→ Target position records
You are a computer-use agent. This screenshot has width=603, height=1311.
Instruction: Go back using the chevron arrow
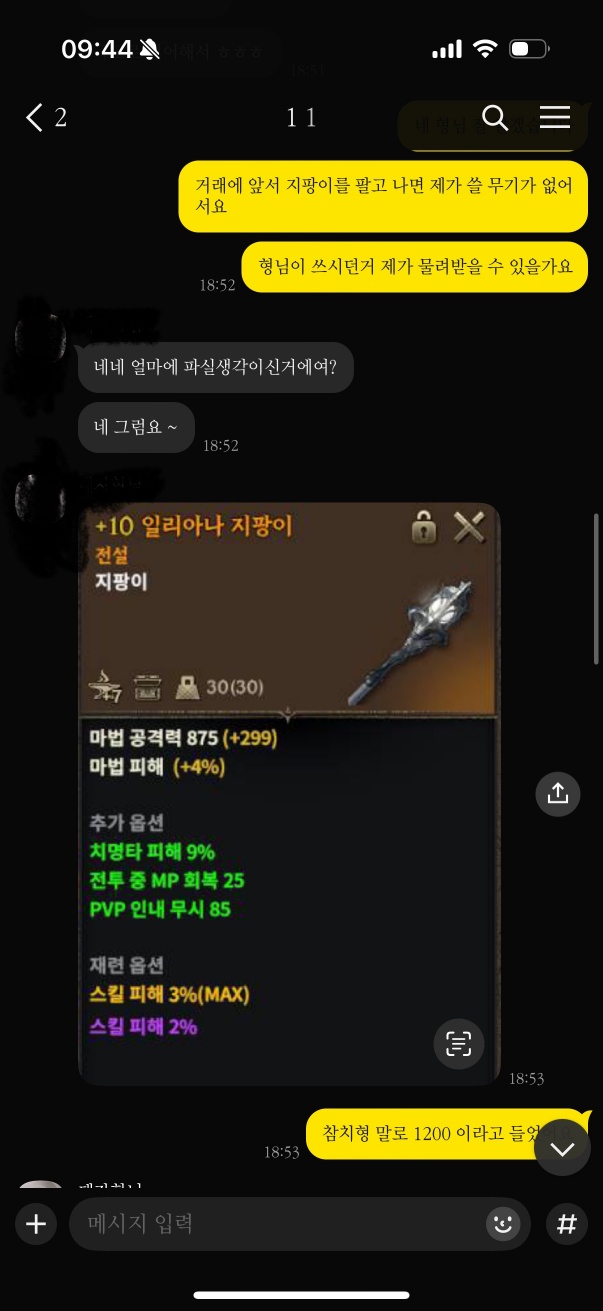tap(35, 118)
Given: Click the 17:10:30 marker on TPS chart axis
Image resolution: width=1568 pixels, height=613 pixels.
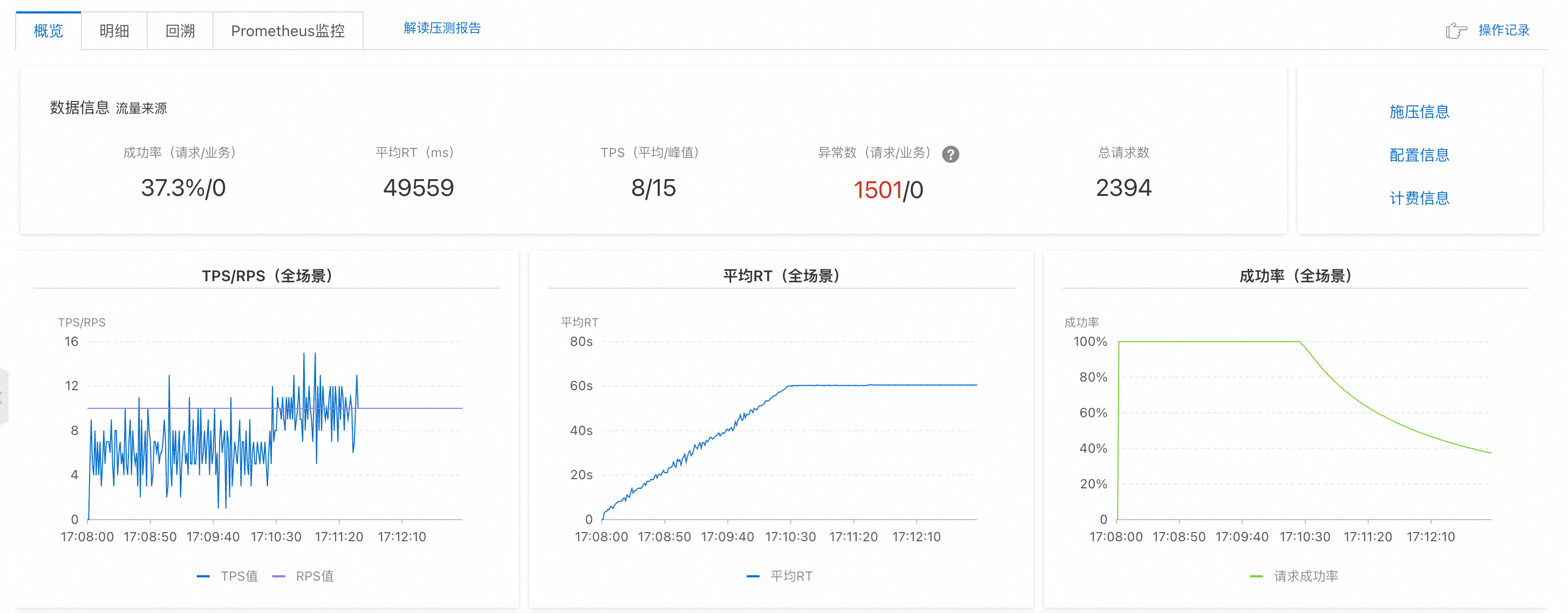Looking at the screenshot, I should click(x=276, y=536).
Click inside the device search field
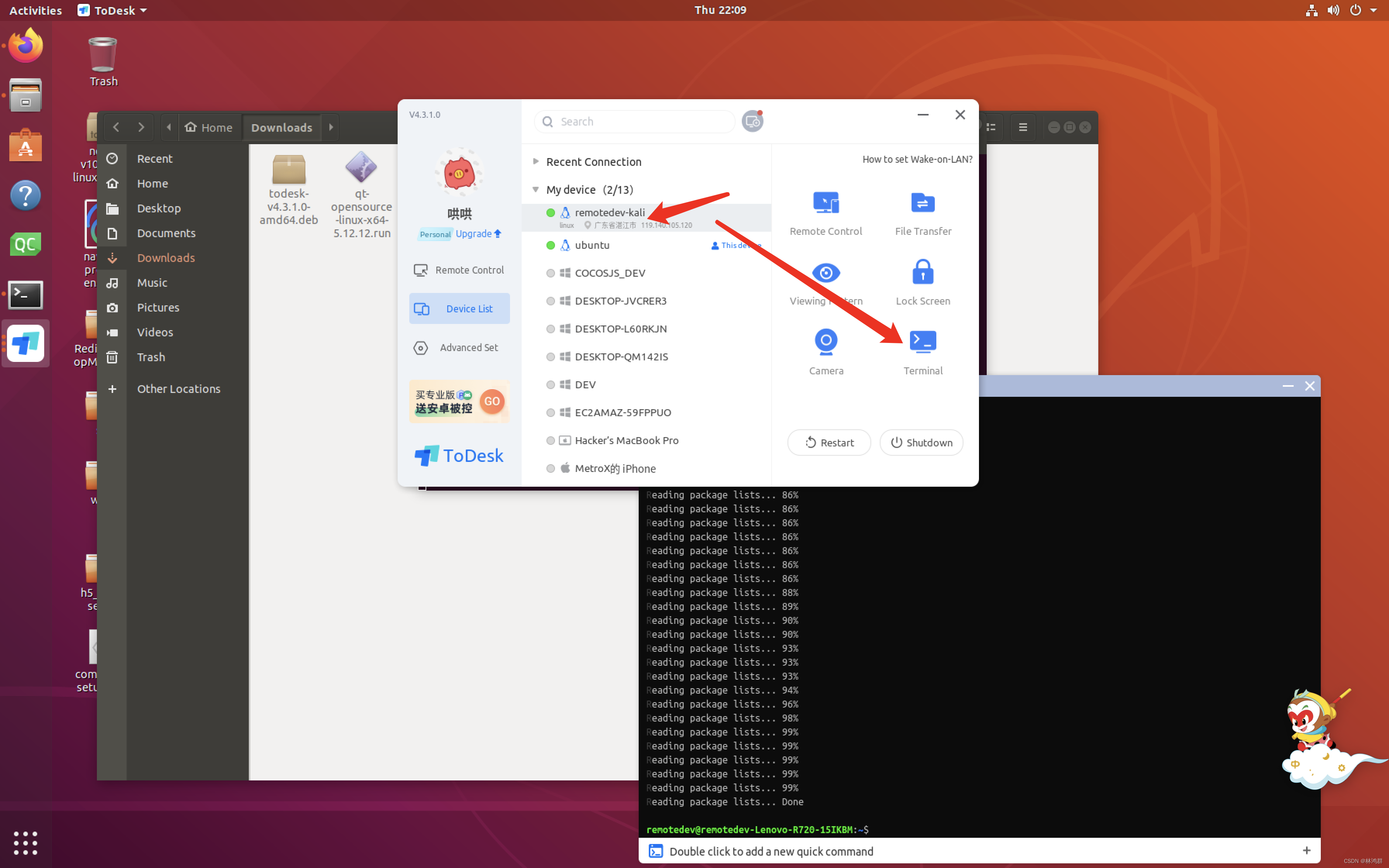 pos(634,121)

→ Exercise task
Copy every line of all the items above word for word, omitting the pictures.

→ Answer to the problem
You are a computer-use agent. This screenshot has width=603, height=1311.
Instruction: Go back using the chevron arrow
tap(35, 118)
Given: Click the 17:10:30 marker on TPS chart axis
Image resolution: width=1568 pixels, height=613 pixels.
Looking at the screenshot, I should click(x=276, y=536).
Click inside the device search field
 pos(634,121)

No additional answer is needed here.